+++ SUPPLIED RECORDS

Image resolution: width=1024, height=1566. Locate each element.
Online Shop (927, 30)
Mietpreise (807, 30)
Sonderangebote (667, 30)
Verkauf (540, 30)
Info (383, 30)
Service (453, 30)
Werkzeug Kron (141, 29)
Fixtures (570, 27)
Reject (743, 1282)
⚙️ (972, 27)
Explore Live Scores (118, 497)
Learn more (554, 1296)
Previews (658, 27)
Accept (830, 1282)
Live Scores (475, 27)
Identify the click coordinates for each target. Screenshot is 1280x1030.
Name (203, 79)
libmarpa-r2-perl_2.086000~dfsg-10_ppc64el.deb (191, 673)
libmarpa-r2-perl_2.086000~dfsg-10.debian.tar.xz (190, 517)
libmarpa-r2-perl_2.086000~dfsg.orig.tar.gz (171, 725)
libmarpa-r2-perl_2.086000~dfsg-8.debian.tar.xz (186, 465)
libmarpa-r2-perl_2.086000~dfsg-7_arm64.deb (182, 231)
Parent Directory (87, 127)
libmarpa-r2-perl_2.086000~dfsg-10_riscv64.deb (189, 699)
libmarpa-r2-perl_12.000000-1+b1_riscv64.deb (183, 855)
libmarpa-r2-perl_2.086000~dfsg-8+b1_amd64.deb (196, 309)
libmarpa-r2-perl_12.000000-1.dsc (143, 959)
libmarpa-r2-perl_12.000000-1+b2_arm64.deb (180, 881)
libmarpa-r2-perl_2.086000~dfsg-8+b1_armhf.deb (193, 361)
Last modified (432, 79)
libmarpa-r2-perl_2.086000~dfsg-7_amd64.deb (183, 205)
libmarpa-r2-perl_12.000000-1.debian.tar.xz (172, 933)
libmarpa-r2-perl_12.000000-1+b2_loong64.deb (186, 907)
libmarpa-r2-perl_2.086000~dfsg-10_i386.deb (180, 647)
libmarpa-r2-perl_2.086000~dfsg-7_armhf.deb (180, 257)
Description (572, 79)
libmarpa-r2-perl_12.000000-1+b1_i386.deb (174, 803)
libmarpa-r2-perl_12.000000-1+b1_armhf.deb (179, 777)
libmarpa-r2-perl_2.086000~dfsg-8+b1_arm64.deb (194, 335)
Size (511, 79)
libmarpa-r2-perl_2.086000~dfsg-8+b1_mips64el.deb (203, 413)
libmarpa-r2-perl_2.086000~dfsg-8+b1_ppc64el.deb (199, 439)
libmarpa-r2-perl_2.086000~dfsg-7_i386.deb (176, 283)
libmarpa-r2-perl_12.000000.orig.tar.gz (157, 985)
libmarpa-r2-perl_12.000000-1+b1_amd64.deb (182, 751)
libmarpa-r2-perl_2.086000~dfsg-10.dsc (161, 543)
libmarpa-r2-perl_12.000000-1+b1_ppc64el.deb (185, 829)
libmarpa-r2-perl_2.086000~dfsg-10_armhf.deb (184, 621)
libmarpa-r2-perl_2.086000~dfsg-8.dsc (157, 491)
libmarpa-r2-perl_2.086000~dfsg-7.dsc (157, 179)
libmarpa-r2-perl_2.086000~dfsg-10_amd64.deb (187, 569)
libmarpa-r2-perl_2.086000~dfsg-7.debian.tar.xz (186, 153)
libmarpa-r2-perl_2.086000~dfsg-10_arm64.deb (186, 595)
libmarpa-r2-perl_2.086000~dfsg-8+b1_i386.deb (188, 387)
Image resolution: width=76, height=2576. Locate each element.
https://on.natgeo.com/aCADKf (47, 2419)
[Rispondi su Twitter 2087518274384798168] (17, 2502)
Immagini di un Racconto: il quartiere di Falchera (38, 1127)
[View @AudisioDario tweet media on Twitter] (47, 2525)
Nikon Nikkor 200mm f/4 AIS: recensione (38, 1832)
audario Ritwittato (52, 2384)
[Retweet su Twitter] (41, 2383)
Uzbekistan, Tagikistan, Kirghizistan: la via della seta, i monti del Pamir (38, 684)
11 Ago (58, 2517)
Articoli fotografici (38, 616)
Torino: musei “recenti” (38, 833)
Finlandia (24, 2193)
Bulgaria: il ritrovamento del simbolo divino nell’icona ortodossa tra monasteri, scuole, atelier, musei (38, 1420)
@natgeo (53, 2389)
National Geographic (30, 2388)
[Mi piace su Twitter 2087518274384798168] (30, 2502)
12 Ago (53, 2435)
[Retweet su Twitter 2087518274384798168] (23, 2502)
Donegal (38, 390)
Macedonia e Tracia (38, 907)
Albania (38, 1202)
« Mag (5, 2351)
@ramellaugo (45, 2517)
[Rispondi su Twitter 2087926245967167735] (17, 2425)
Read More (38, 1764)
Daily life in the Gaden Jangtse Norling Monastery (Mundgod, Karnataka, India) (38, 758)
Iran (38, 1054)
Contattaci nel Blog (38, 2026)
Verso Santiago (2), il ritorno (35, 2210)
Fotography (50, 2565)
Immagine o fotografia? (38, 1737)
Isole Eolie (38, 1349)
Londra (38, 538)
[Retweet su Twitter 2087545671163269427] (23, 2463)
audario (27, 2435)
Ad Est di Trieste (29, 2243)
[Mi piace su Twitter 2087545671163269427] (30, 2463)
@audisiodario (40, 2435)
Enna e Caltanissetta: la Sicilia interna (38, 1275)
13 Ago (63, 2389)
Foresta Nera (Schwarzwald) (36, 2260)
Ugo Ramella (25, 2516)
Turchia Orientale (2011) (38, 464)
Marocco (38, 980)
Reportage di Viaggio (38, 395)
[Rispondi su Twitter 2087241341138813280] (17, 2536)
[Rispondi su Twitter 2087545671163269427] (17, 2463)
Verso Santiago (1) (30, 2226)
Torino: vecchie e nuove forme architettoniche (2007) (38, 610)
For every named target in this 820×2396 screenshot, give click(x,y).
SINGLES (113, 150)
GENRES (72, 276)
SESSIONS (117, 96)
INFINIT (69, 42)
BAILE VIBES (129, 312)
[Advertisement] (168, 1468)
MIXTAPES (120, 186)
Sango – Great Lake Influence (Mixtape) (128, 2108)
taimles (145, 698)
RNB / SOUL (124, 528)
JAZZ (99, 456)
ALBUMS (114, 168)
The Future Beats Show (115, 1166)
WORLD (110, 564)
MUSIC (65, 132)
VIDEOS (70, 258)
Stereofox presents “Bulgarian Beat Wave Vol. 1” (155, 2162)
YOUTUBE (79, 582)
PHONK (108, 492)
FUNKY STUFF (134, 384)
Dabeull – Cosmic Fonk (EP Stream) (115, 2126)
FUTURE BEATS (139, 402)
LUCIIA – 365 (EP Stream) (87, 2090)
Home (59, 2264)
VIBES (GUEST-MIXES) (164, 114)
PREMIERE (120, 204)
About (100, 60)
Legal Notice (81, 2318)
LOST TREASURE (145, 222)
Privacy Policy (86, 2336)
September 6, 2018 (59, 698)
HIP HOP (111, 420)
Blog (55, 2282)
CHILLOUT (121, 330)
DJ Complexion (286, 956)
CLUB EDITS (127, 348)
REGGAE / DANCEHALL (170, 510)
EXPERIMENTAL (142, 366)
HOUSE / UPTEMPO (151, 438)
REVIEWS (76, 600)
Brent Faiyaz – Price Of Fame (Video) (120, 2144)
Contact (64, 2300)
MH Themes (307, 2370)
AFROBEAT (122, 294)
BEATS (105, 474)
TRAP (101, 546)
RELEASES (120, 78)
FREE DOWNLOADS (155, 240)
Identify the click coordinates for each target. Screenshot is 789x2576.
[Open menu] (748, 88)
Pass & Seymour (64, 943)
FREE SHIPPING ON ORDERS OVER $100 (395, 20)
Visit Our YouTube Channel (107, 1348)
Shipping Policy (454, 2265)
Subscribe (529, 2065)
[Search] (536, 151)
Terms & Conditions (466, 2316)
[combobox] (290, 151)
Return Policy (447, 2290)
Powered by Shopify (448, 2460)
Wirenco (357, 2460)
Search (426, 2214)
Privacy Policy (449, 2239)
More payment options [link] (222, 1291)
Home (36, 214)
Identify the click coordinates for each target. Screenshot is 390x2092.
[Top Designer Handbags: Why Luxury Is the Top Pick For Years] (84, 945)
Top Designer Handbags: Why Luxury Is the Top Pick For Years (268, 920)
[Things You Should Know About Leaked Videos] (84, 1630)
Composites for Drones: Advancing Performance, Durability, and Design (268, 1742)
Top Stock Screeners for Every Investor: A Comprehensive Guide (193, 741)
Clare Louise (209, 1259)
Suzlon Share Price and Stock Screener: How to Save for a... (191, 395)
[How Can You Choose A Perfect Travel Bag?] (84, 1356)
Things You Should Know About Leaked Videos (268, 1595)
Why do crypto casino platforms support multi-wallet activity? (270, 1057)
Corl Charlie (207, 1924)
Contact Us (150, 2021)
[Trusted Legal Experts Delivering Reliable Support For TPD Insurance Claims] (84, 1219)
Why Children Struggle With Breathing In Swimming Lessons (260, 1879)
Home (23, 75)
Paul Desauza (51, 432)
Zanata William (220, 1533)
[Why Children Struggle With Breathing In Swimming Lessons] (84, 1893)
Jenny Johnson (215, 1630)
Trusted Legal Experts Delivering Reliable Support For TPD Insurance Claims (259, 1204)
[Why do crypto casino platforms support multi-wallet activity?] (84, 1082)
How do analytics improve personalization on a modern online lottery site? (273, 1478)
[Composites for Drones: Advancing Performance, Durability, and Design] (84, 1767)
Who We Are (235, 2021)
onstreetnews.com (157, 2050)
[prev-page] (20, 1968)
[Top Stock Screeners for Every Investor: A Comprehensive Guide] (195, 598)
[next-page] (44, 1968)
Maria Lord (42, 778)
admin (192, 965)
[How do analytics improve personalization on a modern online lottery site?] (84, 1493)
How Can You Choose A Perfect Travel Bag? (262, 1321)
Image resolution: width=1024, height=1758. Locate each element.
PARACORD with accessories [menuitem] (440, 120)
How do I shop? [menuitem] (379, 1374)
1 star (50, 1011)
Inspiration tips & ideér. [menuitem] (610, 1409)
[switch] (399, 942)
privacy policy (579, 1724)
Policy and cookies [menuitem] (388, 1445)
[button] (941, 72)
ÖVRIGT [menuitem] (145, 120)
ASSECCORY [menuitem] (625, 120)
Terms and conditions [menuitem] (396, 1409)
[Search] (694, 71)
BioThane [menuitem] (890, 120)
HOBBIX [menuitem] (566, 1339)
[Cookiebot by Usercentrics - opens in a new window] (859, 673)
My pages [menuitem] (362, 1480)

++++++

### PROBLEM TO SOLVE
Give again exactly, and only, the lines above starting at the one with "Nikon Nikkor 200mm" and ending at the one with "SESSIONS (117, 96)".

### TASK RESULT
Nikon Nikkor 200mm f/4 AIS: recensione (38, 1832)
audario Ritwittato (52, 2384)
[Retweet su Twitter] (41, 2383)
Uzbekistan, Tagikistan, Kirghizistan: la via della seta, i monti del Pamir (38, 684)
11 Ago (58, 2517)
Articoli fotografici (38, 616)
Torino: musei “recenti” (38, 833)
Finlandia (24, 2193)
Bulgaria: il ritrovamento del simbolo divino nell’icona ortodossa tra monasteri, scuole, atelier, musei (38, 1420)
@natgeo (53, 2389)
National Geographic (30, 2388)
[Mi piace su Twitter 2087518274384798168] (30, 2502)
12 Ago (53, 2435)
[Retweet su Twitter 2087518274384798168] (23, 2502)
Donegal (38, 390)
Macedonia e Tracia (38, 907)
Albania (38, 1202)
« Mag (5, 2351)
@ramellaugo (45, 2517)
[Rispondi su Twitter 2087926245967167735] (17, 2425)
Read More (38, 1764)
Daily life in the Gaden Jangtse Norling Monastery (Mundgod, Karnataka, India) (38, 758)
Iran (38, 1054)
Contattaci nel Blog (38, 2026)
Verso Santiago (2), il ritorno (35, 2210)
Fotography (50, 2565)
Immagine o fotografia? (38, 1737)
Isole Eolie (38, 1349)
Londra (38, 538)
[Retweet su Twitter 2087545671163269427] (23, 2463)
audario (27, 2435)
Ad Est di Trieste (29, 2243)
[Mi piace su Twitter 2087545671163269427] (30, 2463)
@audisiodario (40, 2435)
Enna e Caltanissetta: la Sicilia interna (38, 1275)
13 Ago (63, 2389)
Foresta Nera (Schwarzwald) (36, 2260)
Ugo Ramella (25, 2516)
Turchia Orientale (2011) (38, 464)
Marocco (38, 980)
Reportage di Viaggio (38, 395)
[Rispondi su Twitter 2087241341138813280] (17, 2536)
[Rispondi su Twitter 2087545671163269427] (17, 2463)
Verso Santiago (1) (30, 2226)
Torino: vecchie e nuove forme architettoniche (2007) (38, 610)
For every named target in this 820×2396 screenshot, give click(x,y).
SINGLES (113, 150)
GENRES (72, 276)
SESSIONS (117, 96)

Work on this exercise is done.